33.3 Etiology and Embryological Considerations

To date, etiology is still poorly understood but a multifactorial theory, involving genetic and acquired factors during pregnancy, is the most accredited. A number of environmental elements have been reported as being associated with ECs, including maternal malnutrition deficiencies, exposure to various teratogens (such as aflatoxin), advanced paternal age, and long intervals between pregnancies. 18 Other factors have been investigated, such as hyperthermia, viral infection, hypervitaminosis, hypoxia, irradiation, and folic acid insufficiency, but their role is not yet proven. 11

Some preliminary embryological considerations are necessary in order to better understand developmental anomalies of a complex and not yet fully clarified system.

Summarily, neural development is one of the earliest systems to begin and the last to be completed after birth. The nervous system (NS) develops when the notochord induces its overlying ectoderm to become neuroectoderm and to develop into the neural plate. The neural plate folds along its central axis to form a neural groove lined on each side by a neural fold. The two neural folds fuse together and pinch off to become the neural tube, open initially at each end (rostral and caudal neuropore), both closing before the end of the fourth week (neurulation process). Practically, the original ectoderm divides into three sets of cells: (1) the internally positioned neural tube, which will form the brain and spinal cord, (2) the externally positioned epidermis of the skin (surface ectoderm), and (3) the neural crest (NC) cells in the region that connects the neural tube and epidermis 19 (▶ Fig. 33.2). Before neural folds completely merge to form the neural tube, the rostral population of NC cells migrates to embryonic pharynx leading to the formation of five pairs of arches, each containing ectoderm, endoderm, and mesenchyme. NC cells of the first two arches contribute to cranial skeletal elements and associated connective tissue. 20 Around the fourth week post-conception, mesenchyme, derived from the paraxial mesoderm and NC, condenses to form the base of the ectomeningeal capsule. This process takes place well after the primordial brain, cranial nerves, eyes, and major intracerebral blood vessels have begun differentiation. 9 The further development of the cranium originates from ossification centers within the mesenchyme of the rudimentary skull, consisting in membranous neurocranium (that will form the flat bones of the skull), cartilaginous neurocranium or chondrocranium (that will form most of the cranial base), and viscerocranium (that will form the facial skeleton), each characterized by a specific ossification mechanism. 21

Fig. 33.2 Neurulation and neural crest migration. Notochord forms from mesoderm cell soon after gastrulation is complete. Signals from notochord cause inward folding of the ectoderm at the neural plate. Ends of neural plates fuse and disconnect to form an autonomous neural tube. Near the time of neural tube closure, the neural crest cells go through an epithelial to mesenchymal transition and delaminate from the neural folds or dorsal neural tube and migrate along defined pathways. They will differentiate to form most of the peripheral nervous system as well as cartilages, bones, muscles, and connective tissue.
——————————
* _EXERCISE INSTRUCTIONS_
**a)** Reproduce the section of the embryology text that begins with the words "To date, etiology" and ends with "fully clarified system.".
**b)** Carry on the text on etiology and neural development from the point where it stops.

Stored records
——————————
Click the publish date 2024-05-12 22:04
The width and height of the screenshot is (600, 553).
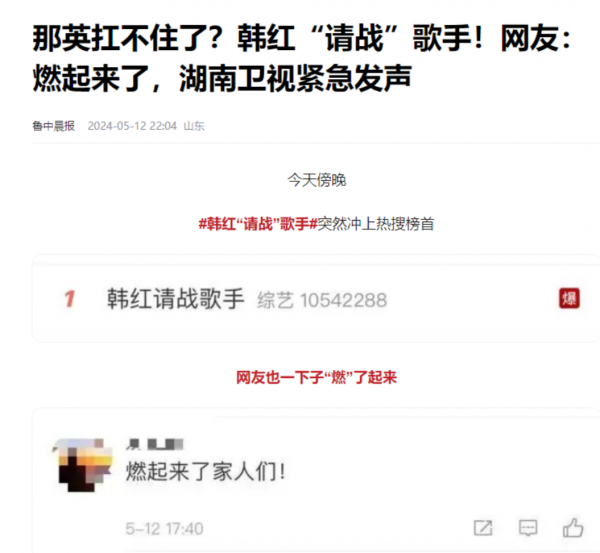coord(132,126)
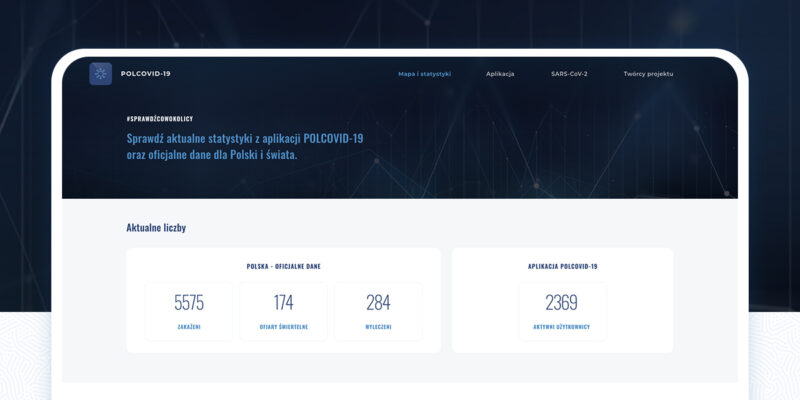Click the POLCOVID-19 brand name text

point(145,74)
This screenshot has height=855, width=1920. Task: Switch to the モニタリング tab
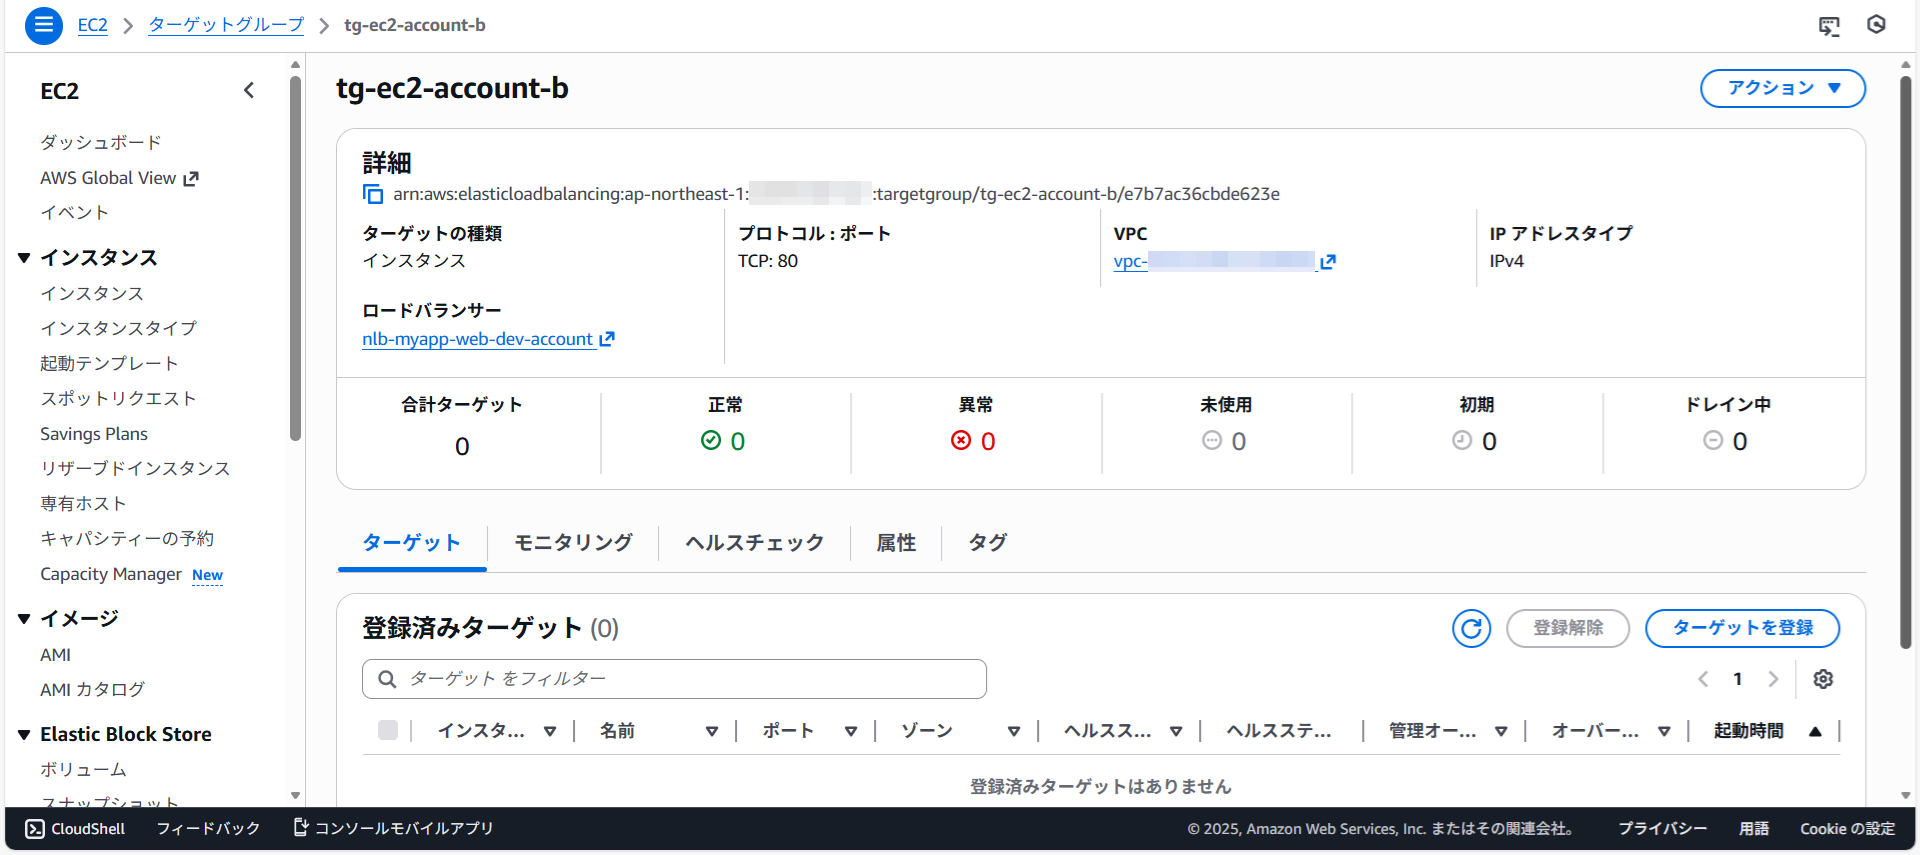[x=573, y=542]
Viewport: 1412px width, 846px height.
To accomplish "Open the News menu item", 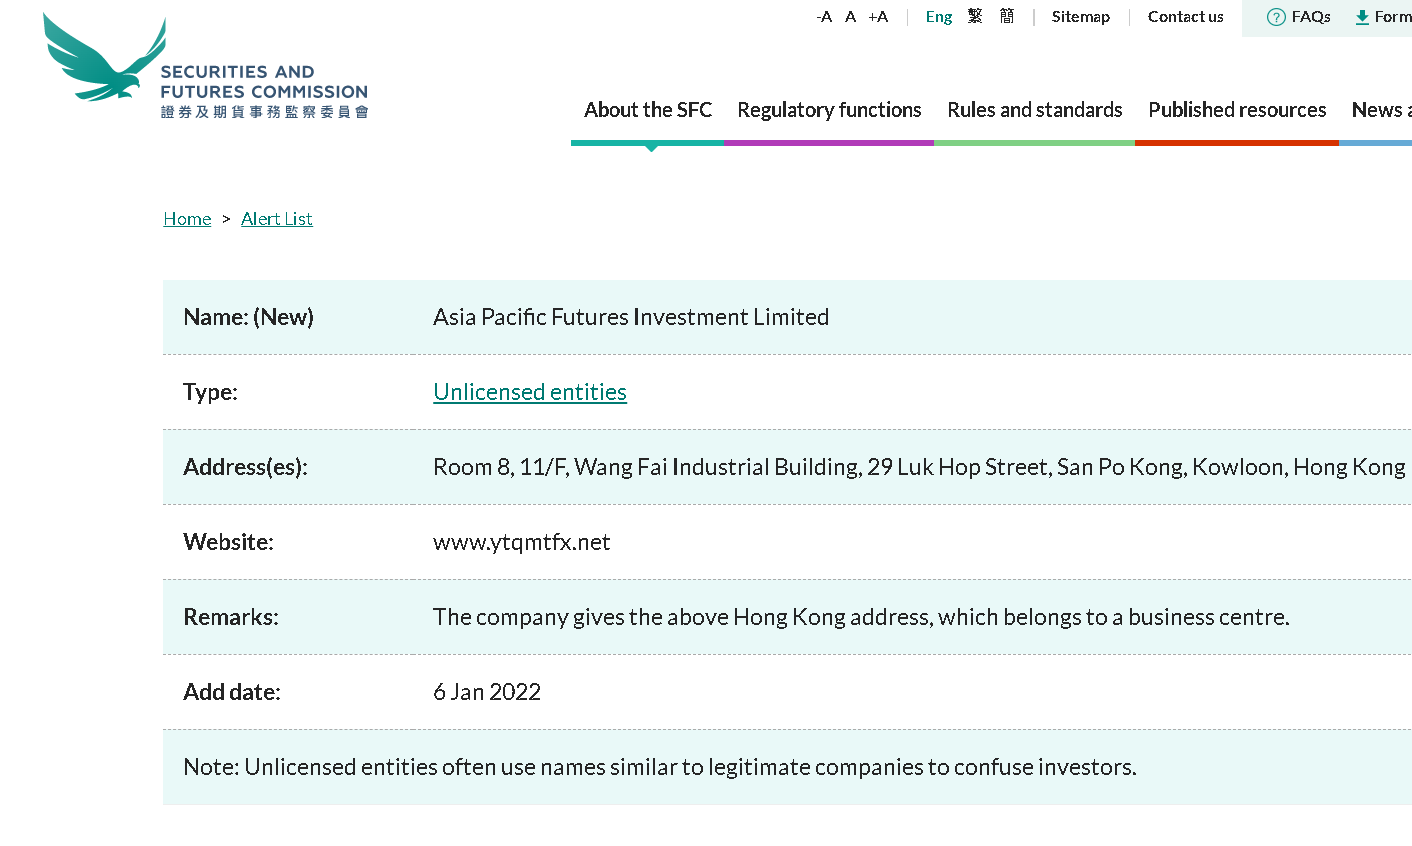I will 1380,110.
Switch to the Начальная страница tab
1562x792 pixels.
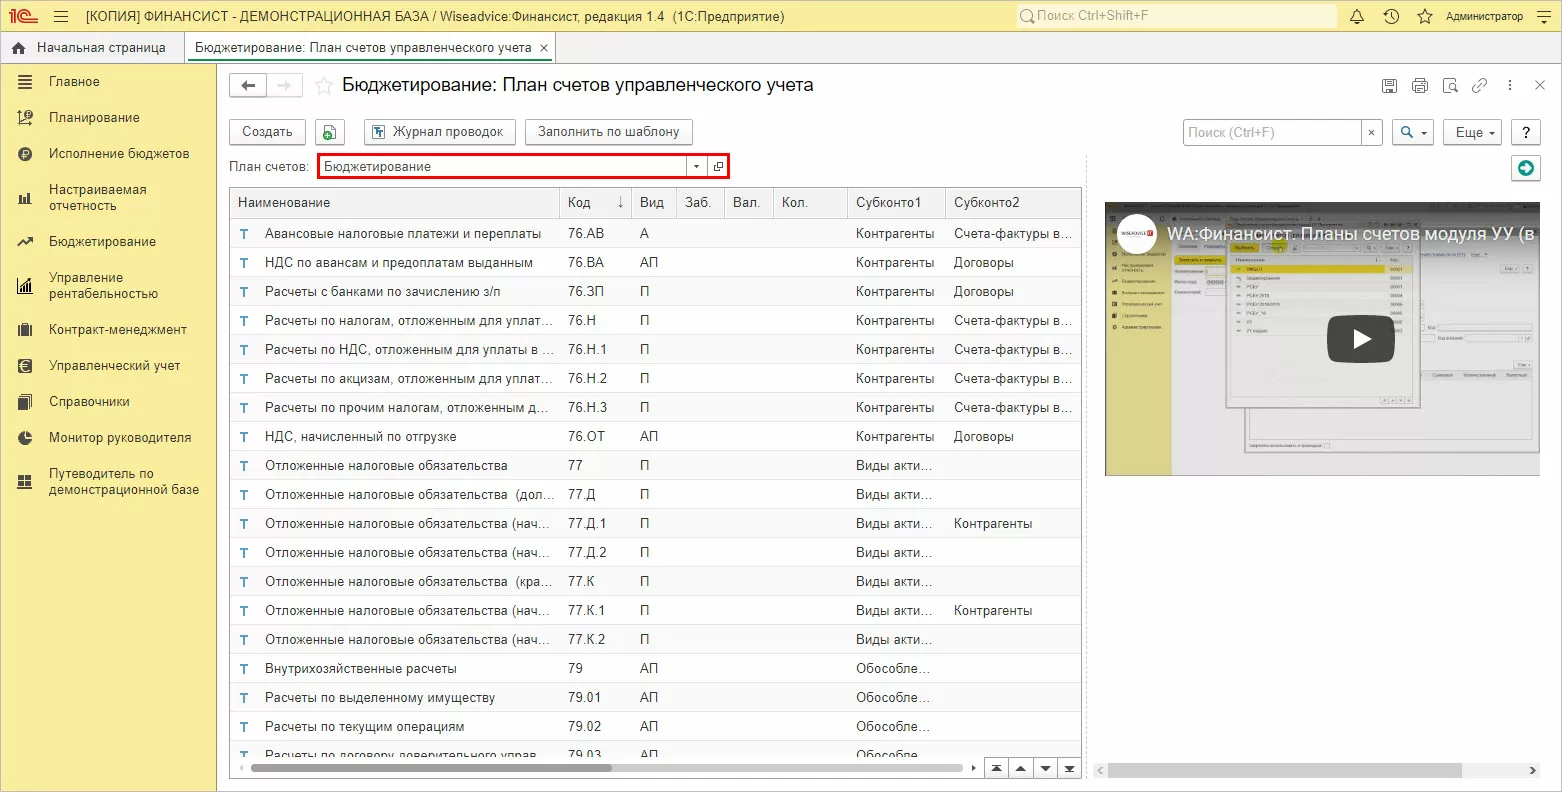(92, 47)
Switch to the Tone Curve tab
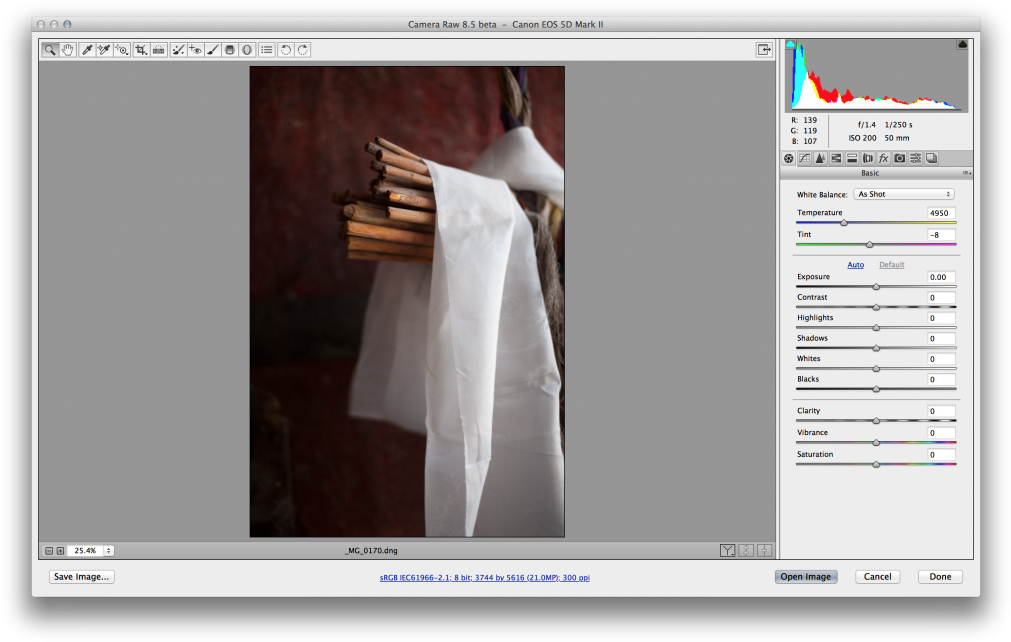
——————————
* _ANSWERS PER TASK_
**a)**
To date, etiology is still poorly understood but a multifactorial theory, involving genetic and acquired factors during pregnancy, is the most accredited. A number of environmental elements have been reported as being associated with ECs, including maternal malnutrition deficiencies, exposure to various teratogens (such as aflatoxin), advanced paternal age, and long intervals between pregnancies. 18 Other factors have been investigated, such as hyperthermia, viral infection, hypervitaminosis, hypoxia, irradiation, and folic acid insufficiency, but their role is not yet proven. 11

Some preliminary embryological considerations are necessary in order to better understand developmental anomalies of a complex and not yet fully clarified system.

**b)**
Two predominant hypotheses are currently suggested to explain ECs formation.

  1. Neurulation disorder: Congenital ECs share the common finding of a median skull defect, which corresponds to the site where the neural tube closes along the midline. A disturbance at this level would result in sustained connections between neuroectoderm (brain) and surface ectoderm (epidermal layer of the skin). 22 In addition, Hoving postulated that the separation of neural and surface ectoderm occurs focally in the midline through apoptosis mechanisms and not in a zipper-like fashion. 23 Since an imbalanced separation process could happen at any site of the neural tube closure, various kinds of ECs might result.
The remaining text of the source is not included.